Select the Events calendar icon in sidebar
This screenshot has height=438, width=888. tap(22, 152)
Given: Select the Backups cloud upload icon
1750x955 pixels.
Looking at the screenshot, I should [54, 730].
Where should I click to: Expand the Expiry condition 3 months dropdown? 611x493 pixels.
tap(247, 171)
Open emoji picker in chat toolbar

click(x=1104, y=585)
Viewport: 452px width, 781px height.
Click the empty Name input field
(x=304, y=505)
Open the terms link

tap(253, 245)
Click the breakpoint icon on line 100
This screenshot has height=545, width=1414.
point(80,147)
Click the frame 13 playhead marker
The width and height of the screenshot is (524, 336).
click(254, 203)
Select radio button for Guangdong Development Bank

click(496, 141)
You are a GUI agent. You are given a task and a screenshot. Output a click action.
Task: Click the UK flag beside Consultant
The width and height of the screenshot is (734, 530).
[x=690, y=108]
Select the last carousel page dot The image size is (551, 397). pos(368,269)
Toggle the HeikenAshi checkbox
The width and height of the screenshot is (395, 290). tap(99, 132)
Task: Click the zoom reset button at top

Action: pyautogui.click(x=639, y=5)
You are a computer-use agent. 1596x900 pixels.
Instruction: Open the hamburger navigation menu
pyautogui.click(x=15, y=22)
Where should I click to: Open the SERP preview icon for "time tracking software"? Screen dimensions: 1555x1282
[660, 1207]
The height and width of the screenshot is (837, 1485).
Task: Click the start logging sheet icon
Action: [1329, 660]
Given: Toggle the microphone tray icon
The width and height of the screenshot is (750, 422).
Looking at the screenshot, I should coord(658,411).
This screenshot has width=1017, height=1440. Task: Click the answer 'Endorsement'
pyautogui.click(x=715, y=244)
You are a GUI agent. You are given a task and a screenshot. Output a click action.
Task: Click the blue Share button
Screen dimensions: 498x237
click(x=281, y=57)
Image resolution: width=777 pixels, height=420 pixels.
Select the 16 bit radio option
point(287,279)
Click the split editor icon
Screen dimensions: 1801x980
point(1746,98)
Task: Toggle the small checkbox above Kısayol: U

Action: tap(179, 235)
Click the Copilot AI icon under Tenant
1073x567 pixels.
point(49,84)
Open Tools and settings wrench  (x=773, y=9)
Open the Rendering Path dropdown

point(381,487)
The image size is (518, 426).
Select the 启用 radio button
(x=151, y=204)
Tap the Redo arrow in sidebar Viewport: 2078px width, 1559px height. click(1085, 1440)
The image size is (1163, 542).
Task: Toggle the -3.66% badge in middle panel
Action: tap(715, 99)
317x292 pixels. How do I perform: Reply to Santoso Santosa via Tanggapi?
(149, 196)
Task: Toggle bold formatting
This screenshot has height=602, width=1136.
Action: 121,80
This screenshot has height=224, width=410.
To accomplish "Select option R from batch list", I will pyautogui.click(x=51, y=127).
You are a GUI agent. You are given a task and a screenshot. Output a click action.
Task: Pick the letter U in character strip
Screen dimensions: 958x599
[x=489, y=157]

-- Your instructions --
Render each line of the records above as a Markdown table with the columns "Row" and "Line". Number the rows and leave out blank lines.

-- Final result --
| Row | Line |
|---|---|
| 1 | Select the Events calendar icon in sidebar |
| 2 | This screenshot has height=438, width=888. tap(22, 152) |
| 3 | Given: Select the Backups cloud upload icon |
| 4 | 1750x955 pixels. |
| 5 | Looking at the screenshot, I should [54, 730]. |
| 6 | Where should I click to: Expand the Expiry condition 3 months dropdown? 611x493 pixels. |
| 7 | tap(247, 171) |
| 8 | Open emoji picker in chat toolbar |
| 9 | click(x=1104, y=585) |
| 10 | Viewport: 452px width, 781px height. |
| 11 | Click the empty Name input field |
| 12 | (x=304, y=505) |
| 13 | Open the terms link |
| 14 | tap(253, 245) |
| 15 | Click the breakpoint icon on line 100 |
| 16 | This screenshot has height=545, width=1414. |
| 17 | point(80,147) |
| 18 | Click the frame 13 playhead marker |
| 19 | The width and height of the screenshot is (524, 336). |
| 20 | click(254, 203) |
| 21 | Select radio button for Guangdong Development Bank |
| 22 | click(496, 141) |
| 23 | You are a GUI agent. You are given a task and a screenshot. Output a click action. |
| 24 | Task: Click the UK flag beside Consultant |
| 25 | The width and height of the screenshot is (734, 530). |
| 26 | [x=690, y=108] |
| 27 | Select the last carousel page dot The image size is (551, 397). pos(368,269) |
| 28 | Toggle the HeikenAshi checkbox |
| 29 | The width and height of the screenshot is (395, 290). tap(99, 132) |
| 30 | Task: Click the zoom reset button at top |
| 31 | Action: pyautogui.click(x=639, y=5) |
| 32 | You are a computer-use agent. 1596x900 pixels. |
| 33 | Instruction: Open the hamburger navigation menu |
| 34 | pyautogui.click(x=15, y=22) |
| 35 | Where should I click to: Open the SERP preview icon for "time tracking software"? Screen dimensions: 1555x1282 |
| 36 | [660, 1207] |
| 37 | The height and width of the screenshot is (837, 1485). |
| 38 | Task: Click the start logging sheet icon |
| 39 | Action: [1329, 660] |
| 40 | Given: Toggle the microphone tray icon |
| 41 | The width and height of the screenshot is (750, 422). |
| 42 | Looking at the screenshot, I should coord(658,411). |
| 43 | This screenshot has width=1017, height=1440. Task: Click the answer 'Endorsement' |
| 44 | pyautogui.click(x=715, y=244) |
| 45 | You are a GUI agent. You are given a task and a screenshot. Output a click action. |
| 46 | Task: Click the blue Share button |
| 47 | Screen dimensions: 498x237 |
| 48 | click(x=281, y=57) |
| 49 | Image resolution: width=777 pixels, height=420 pixels. |
| 50 | Select the 16 bit radio option |
| 51 | point(287,279) |
| 52 | Click the split editor icon |
| 53 | Screen dimensions: 1801x980 |
| 54 | point(1746,98) |
| 55 | Task: Toggle the small checkbox above Kısayol: U |
| 56 | Action: tap(179, 235) |
| 57 | Click the Copilot AI icon under Tenant |
| 58 | 1073x567 pixels. |
| 59 | point(49,84) |
| 60 | Open Tools and settings wrench  (x=773, y=9) |
| 61 | Open the Rendering Path dropdown |
| 62 | point(381,487) |
| 63 | The image size is (518, 426). |
| 64 | Select the 启用 radio button |
| 65 | (x=151, y=204) |
| 66 | Tap the Redo arrow in sidebar Viewport: 2078px width, 1559px height. click(1085, 1440) |
| 67 | The image size is (1163, 542). |
| 68 | Task: Toggle the -3.66% badge in middle panel |
| 69 | Action: tap(715, 99) |
| 70 | 317x292 pixels. How do I perform: Reply to Santoso Santosa via Tanggapi? |
| 71 | (149, 196) |
| 72 | Task: Toggle bold formatting |
| 73 | This screenshot has height=602, width=1136. |
| 74 | Action: 121,80 |
| 75 | This screenshot has height=224, width=410. |
| 76 | To accomplish "Select option R from batch list", I will pyautogui.click(x=51, y=127). |
| 77 | You are a GUI agent. You are given a task and a screenshot. Output a click action. |
| 78 | Task: Pick the letter U in character strip |
| 79 | Screen dimensions: 958x599 |
| 80 | [x=489, y=157] |